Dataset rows
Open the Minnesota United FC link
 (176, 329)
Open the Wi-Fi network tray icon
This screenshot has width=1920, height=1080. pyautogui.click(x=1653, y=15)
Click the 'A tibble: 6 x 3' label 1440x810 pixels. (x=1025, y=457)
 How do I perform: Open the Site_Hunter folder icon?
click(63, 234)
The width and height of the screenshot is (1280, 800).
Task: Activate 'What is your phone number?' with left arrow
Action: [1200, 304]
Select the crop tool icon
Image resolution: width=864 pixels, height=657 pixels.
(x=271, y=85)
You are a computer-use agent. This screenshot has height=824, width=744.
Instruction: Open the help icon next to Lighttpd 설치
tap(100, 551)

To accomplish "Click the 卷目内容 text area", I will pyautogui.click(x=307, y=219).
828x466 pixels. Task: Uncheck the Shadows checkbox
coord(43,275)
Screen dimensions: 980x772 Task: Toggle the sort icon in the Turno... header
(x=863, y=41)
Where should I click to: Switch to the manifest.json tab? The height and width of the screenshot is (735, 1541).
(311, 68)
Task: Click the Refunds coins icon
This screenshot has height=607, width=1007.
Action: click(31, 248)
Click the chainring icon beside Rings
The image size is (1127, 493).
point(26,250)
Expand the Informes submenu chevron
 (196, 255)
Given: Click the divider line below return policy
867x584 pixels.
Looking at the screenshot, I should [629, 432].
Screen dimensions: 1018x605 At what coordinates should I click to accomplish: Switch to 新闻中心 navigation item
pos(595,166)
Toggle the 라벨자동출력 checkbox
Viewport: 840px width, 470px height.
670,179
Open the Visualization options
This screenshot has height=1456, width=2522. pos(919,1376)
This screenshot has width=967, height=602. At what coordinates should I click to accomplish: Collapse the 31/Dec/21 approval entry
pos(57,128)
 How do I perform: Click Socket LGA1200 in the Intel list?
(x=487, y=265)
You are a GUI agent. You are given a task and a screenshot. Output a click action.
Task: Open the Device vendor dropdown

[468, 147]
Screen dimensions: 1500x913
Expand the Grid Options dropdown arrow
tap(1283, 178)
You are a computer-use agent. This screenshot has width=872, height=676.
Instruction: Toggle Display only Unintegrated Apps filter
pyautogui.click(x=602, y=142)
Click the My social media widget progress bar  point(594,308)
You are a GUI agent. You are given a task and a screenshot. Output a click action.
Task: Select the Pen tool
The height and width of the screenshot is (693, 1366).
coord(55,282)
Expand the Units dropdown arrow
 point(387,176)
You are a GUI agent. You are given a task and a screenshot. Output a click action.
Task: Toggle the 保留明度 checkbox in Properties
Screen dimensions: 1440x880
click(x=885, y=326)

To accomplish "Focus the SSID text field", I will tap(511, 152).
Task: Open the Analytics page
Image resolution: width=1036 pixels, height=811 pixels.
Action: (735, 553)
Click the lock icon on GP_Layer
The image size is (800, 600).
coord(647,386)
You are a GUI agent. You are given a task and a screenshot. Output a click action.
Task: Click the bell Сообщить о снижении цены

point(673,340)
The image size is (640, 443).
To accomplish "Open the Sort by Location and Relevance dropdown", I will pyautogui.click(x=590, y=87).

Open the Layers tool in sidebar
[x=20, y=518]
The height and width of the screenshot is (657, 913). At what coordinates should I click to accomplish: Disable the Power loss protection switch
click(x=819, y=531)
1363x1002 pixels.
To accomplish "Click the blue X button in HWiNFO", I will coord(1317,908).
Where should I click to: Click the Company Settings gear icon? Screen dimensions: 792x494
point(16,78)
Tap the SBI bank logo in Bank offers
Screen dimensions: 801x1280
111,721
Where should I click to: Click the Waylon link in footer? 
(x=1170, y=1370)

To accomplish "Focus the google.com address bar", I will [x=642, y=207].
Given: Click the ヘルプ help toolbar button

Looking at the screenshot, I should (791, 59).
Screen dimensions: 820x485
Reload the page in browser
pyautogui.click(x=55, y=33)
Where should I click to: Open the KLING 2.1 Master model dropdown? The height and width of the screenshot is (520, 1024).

Given problem
Rewrite the lines above as a JSON list of strings, one string per line and no entries for blank lines.

Task answer
[
  "Open the Minnesota United FC link",
  " (176, 329)",
  "Open the Wi-Fi network tray icon",
  "This screenshot has width=1920, height=1080. pyautogui.click(x=1653, y=15)",
  "Click the 'A tibble: 6 x 3' label 1440x810 pixels. (x=1025, y=457)",
  " How do I perform: Open the Site_Hunter folder icon?",
  "click(63, 234)",
  "The width and height of the screenshot is (1280, 800).",
  "Task: Activate 'What is your phone number?' with left arrow",
  "Action: [1200, 304]",
  "Select the crop tool icon",
  "Image resolution: width=864 pixels, height=657 pixels.",
  "(x=271, y=85)",
  "You are a computer-use agent. This screenshot has height=824, width=744.",
  "Instruction: Open the help icon next to Lighttpd 설치",
  "tap(100, 551)",
  "To accomplish \"Click the 卷目内容 text area\", I will pyautogui.click(x=307, y=219).",
  "828x466 pixels. Task: Uncheck the Shadows checkbox",
  "coord(43,275)",
  "Screen dimensions: 980x772 Task: Toggle the sort icon in the Turno... header",
  "(x=863, y=41)",
  "Where should I click to: Switch to the manifest.json tab? The height and width of the screenshot is (735, 1541).",
  "(311, 68)",
  "Task: Click the Refunds coins icon",
  "This screenshot has height=607, width=1007.",
  "Action: click(31, 248)",
  "Click the chainring icon beside Rings",
  "The image size is (1127, 493).",
  "point(26,250)",
  "Expand the Informes submenu chevron",
  " (196, 255)",
  "Given: Click the divider line below return policy",
  "867x584 pixels.",
  "Looking at the screenshot, I should [629, 432].",
  "Screen dimensions: 1018x605 At what coordinates should I click to accomplish: Switch to 新闻中心 navigation item",
  "pos(595,166)",
  "Toggle the 라벨자동출력 checkbox",
  "Viewport: 840px width, 470px height.",
  "670,179",
  "Open the Visualization options",
  "This screenshot has height=1456, width=2522. pos(919,1376)",
  "This screenshot has width=967, height=602. At what coordinates should I click to accomplish: Collapse the 31/Dec/21 approval entry",
  "pos(57,128)",
  " How do I perform: Click Socket LGA1200 in the Intel list?",
  "(x=487, y=265)",
  "You are a GUI agent. You are given a task and a screenshot. Output a click action.",
  "Task: Open the Device vendor dropdown",
  "[468, 147]",
  "Screen dimensions: 1500x913",
  "Expand the Grid Options dropdown arrow",
  "tap(1283, 178)",
  "You are a computer-use agent. This screenshot has width=872, height=676.",
  "Instruction: Toggle Display only Unintegrated Apps filter",
  "pyautogui.click(x=602, y=142)",
  "Click the My social media widget progress bar  point(594,308)",
  "You are a GUI agent. You are given a task and a screenshot. Output a click action.",
  "Task: Select the Pen tool",
  "The height and width of the screenshot is (693, 1366).",
  "coord(55,282)",
  "Expand the Units dropdown arrow",
  " point(387,176)",
  "You are a GUI agent. You are given a task and a screenshot. Output a click action.",
  "Task: Toggle the 保留明度 checkbox in Properties",
  "Screen dimensions: 1440x880",
  "click(x=885, y=326)",
  "To accomplish \"Focus the SSID text field\", I will tap(511, 152).",
  "Task: Open the Analytics page",
  "Image resolution: width=1036 pixels, height=811 pixels.",
  "Action: (735, 553)",
  "Click the lock icon on GP_Layer",
  "The image size is (800, 600).",
  "coord(647,386)",
  "You are a GUI agent. You are given a task and a screenshot. Output a click action.",
  "Task: Click the bell Сообщить о снижении цены",
  "point(673,340)",
  "The image size is (640, 443).",
  "To accomplish \"Open the Sort by Location and Relevance dropdown\", I will pyautogui.click(x=590, y=87).",
  "Open the Layers tool in sidebar",
  "[x=20, y=518]",
  "The height and width of the screenshot is (657, 913). At what coordinates should I click to accomplish: Disable the Power loss protection switch",
  "click(x=819, y=531)",
  "1363x1002 pixels.",
  "To accomplish \"Click the blue X button in HWiNFO\", I will coord(1317,908).",
  "Where should I click to: Click the Company Settings gear icon? Screen dimensions: 792x494",
  "point(16,78)",
  "Tap the SBI bank logo in Bank offers",
  "Screen dimensions: 801x1280",
  "111,721",
  "Where should I click to: Click the Waylon link in footer? ",
  "(x=1170, y=1370)",
  "To accomplish \"Focus the google.com address bar\", I will [x=642, y=207].",
  "Given: Click the ヘルプ help toolbar button",
  "Looking at the screenshot, I should (791, 59).",
  "Screen dimensions: 820x485",
  "Reload the page in browser",
  "pyautogui.click(x=55, y=33)",
  "Where should I click to: Open the KLING 2.1 Master model dropdown? The height and width of the screenshot is (520, 1024)."
]